▶ [Supplied text]:
## BEGIN

6

The Weierstrass approximation theorem states that any continuous function $ f : I \rightarrow \Bbb R $ on a closed, bounded, connected subset $ I \subseteq \Bbb R $ can be uniformly approximated by polynomials.

Can any continuous function $ \phi : J \rightarrow \Bbb C $ on a closed, bounded, connected subset $ J \subseteq \Bbb C $ be uniformly approximated by polynomials?

What I mean is, for which subsets $ J \subseteq \Bbb C $ can all functions be approximated uniformly by polynomials.

This question is an example sheet question that I had (already supervised on $-$ non-examinable) but supervisor wasn't sure what the question meant exactly. There are some basic sets, such as closed, real intervals, that it clearly holds for, but others (such as closed unit ball) that it does not hold for. Is anyone able to shed any light on the answer. (Not just a few counter-examples, but some explanation as to why it does / does not hold on certain set (eg, because connected complement / similar).)

Thanks very much!

Sam OT
  • 6,675
  • In fact I have deleted my comment because Daniel Fisher has answered your question I think. –  Mar 06 '14 at 21:54
  • Copy that - I'm just reading his response. I'll delete my comments also. Thank you for your response. – Sam OT Mar 06 '14 at 21:55
  • Look here, perhaps it's helpful too : http://math.stackexchange.com/questions/53035/stone-weierstrass-theorem-in-mathbbc –  Mar 06 '14 at 21:59
  • You are welcome! –  Mar 06 '14 at 22:08

1 Answers1

11

It depends on what is meant by "polynomial".

If only $\sum c_n z^n$, then every function that is uniformly approximable by polynomials must be holomorphic on the interior of $J$.

Although that condition is trivially satisfied if $J$ has empty interior, that doesn't mean that for such $J$ every continuous function is the uniform limit of polynomials. For example the unit circle has empty interior, but a sequence of polynomials converging uniformly on the unit circle converges uniformly on the closed unit disk by the maximum principle, and thus if $f$ is a uniform limit of polynomials on the unit circle, then there is a holomorphic function $h$ on the unit disk that extends continuously to the unit circle, with boundary values $f$. In particular, we have

$$\int_{\lvert z\rvert = 1} f(z)\cdot z^n \,dz = 0\tag{1}$$

for all $n \geqslant 0$. (And, in this case, that condition is sufficient.)

## END

▶ [Tasks to complete]:
1/ Do these statements agree with the polynomial approximation thread? Answer yes or no for each, quoting the words from the thread that decide it. (a) The answer says the outcome depends on what is meant by "polynomial." (b) The asker says the closed unit ball is a set where the approximation holds. (c) The answer says the unit circle has a nonempty interior.
2/ In the polynomial approximation thread, what principle does the answer use to show that polynomials converging uniformly on the unit circle also converge uniformly on the closed unit disk?
3/ Carry on the polynomial approximation thread from its last sentence.

▶ [Data section]:
## BEGIN

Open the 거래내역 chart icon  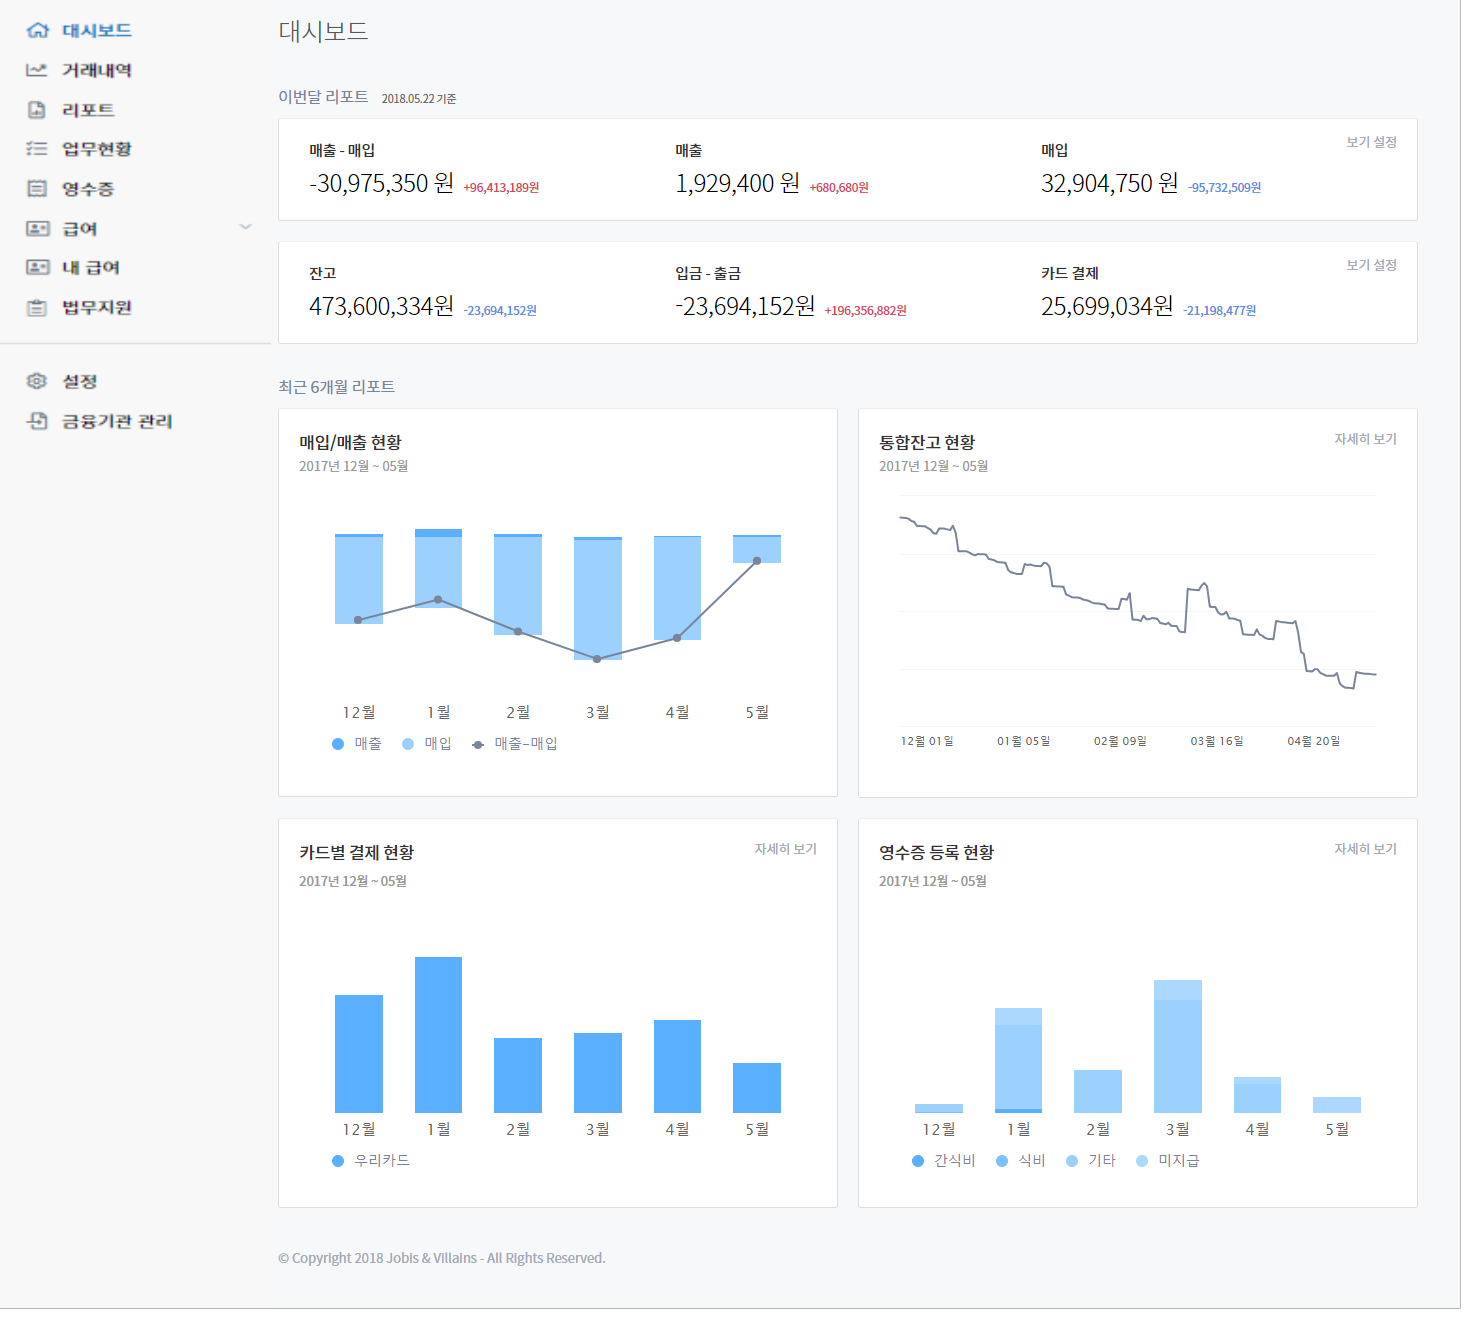click(x=37, y=70)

## END

▶ [Expected results]:
1/
(a) Yes: "It depends on what is meant by "polynomial"."
(b) No: "but others (such as closed unit ball) that it does not hold for"
(c) No: "the unit circle has empty interior"

2/ The maximum principle.

3/
That phenomenon generalises, if $J$ disconnects the plane, that is, if $\mathbb{C}\setminus J$ has at least two connected components, then the bounded components of the complement of $J$ impose restrictive conditions on the continuous functions that are uniform limits of polynomials similar to $(1)$.

Mergelyan's theorem asserts the converse, if $J$ is a compact subset of $\mathbb{C}$ with empty interior such that $\mathbb{C}\setminus J$ is connected, then every continuous function on $J$ can be uniformly approximated by polynomials (in $z$ only).

If "polynomial" means polynomial in $z$ and $\overline{z}$, or equivalently polynomial in $\operatorname{Re} z$ and $\operatorname{Im} z$, then the Weierstraß approximation theorem holds for all compact $J$.

Daniel Fischer
  • 206,697
  • Thanks for your detailed response.

    I understand most of what you have said, but I have only been doing complex analysis for 7 weeks, so don't 100% understand it all! =P

     – Sam OT Mar 06 '14 at 22:06
  • What I meant by a polynomial is a function $$ p(z) = \sum_{r=0}^{n} c_n z^n, $$ as opposed to a power series $$ P(z) = \sum_{r=0}^{\infty} c_n z^n. $$

    I realise that any holomorphic function can be expressed as a power series, but in real analysis any continuous function can be approximated uniformly by polynomials on a closed, bounded subset. This isn't the case for any closed, bounded subset in $ \Bbb C $, but I was wondering what conditions could be put on $J$ to make it true?

     – Sam OT Mar 06 '14 at 22:06
  • I see what you mean about extending $ |z| = 1 $ to $ |z| \le 1 $, but does this mean that any continuous $h$ in $ |z| \le 1 $ can be approximated by polys? (You have shown a sort of converse.)

    (Hopefully this makes sense!)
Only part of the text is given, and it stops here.